A equipe tenta criar no centro de Malmo uma atmosfera mais de lar que de instituição. Os adolescentes estão acomodados em um espaço com cara de sala de estar e jogam videogames ou navegam no Facebook.
Quando um menino sírio, que diz ter 12 anos, chegou ao centro, ele falava baixinho, em inglês básico. Usava calças de moletom limpas e carregava uma malinha. A equipe diz que crianças pequenas muitas vezes chegam de trem.
Mas os mais velhos muitas vezes chegam em forma muito pior e, em certos casos, muito sujas depois de viajar até a Suécia penduradas sob um caminhão.

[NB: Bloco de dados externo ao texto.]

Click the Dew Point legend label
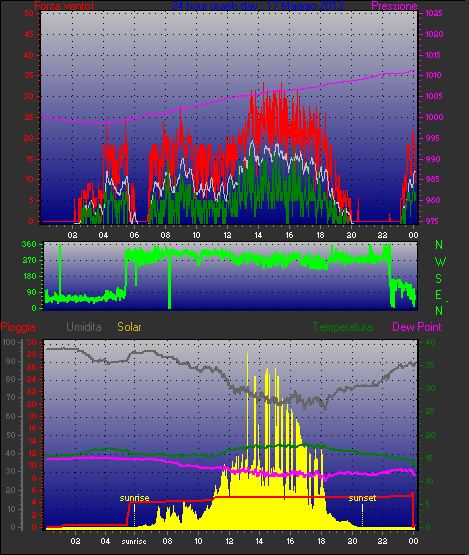Image resolution: width=469 pixels, height=555 pixels. (x=417, y=327)
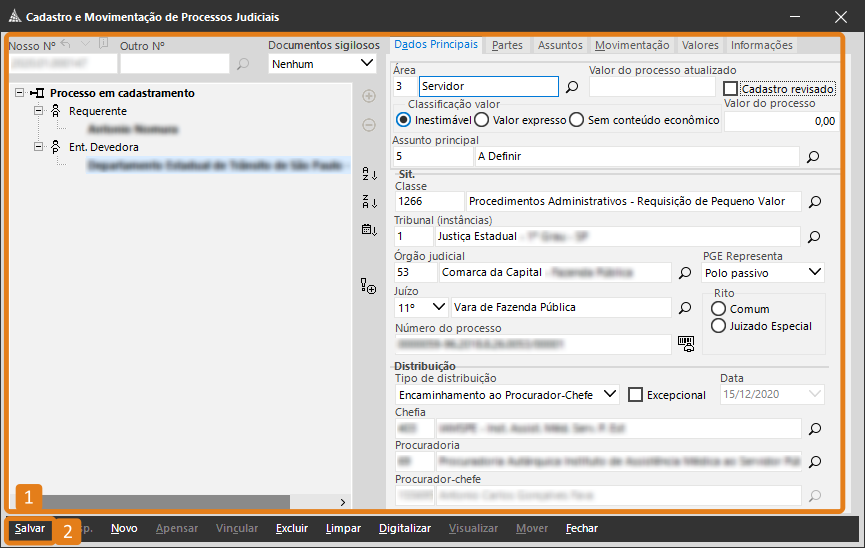Click the barcode icon beside Número do processo
This screenshot has width=865, height=548.
click(x=685, y=343)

"O que mais impressiona quando chegam é que estão extremamente cansados e famintos. Comem sem parar", diz Rosen. Cerca de 92% dos menores desacompanhados que buscam asilo têm entre 13 e 17 anos.
Com 40 a 50 crianças chegando a cada dia, os recursos da cidade estão sob pressão, diz a prefeita de Malmo, Katrin Stjernfeldt Jammeh, mencionando problemas de superlotação e a dificuldade de recrutar pessoal.
Depois que se estabelecem, a maioria dos adolescentes refugiados se sai bem ao crescer.
Um estudo da Universidade de Estocolmo sobre menores que chegaram entre 2003 e 2013 mostra que, apesar de seu índice de emprego ser inferior ao da população sueca, um número maior deles havia encontrado emprego em comparação a menores refugiados que chegaram com os pais.
Aref Karami, 21, do Afeganistão, chegou sozinho à Suécia aos 16 anos. Ele viajou pela Turquia, Grécia, Itália, França, Alemanha e Dinamarca. Entre a Grécia e a Itália, fez a travessia em um bote de borracha que transportava 34 pessoas; o percurso durou sete horas.
"Tinha ouvido dizer que a Suécia é o melhor país onde estudar, e estudar era o meu sonho", disse Karami, que está fazendo o segundo grau e sonha se tornar arquiteto.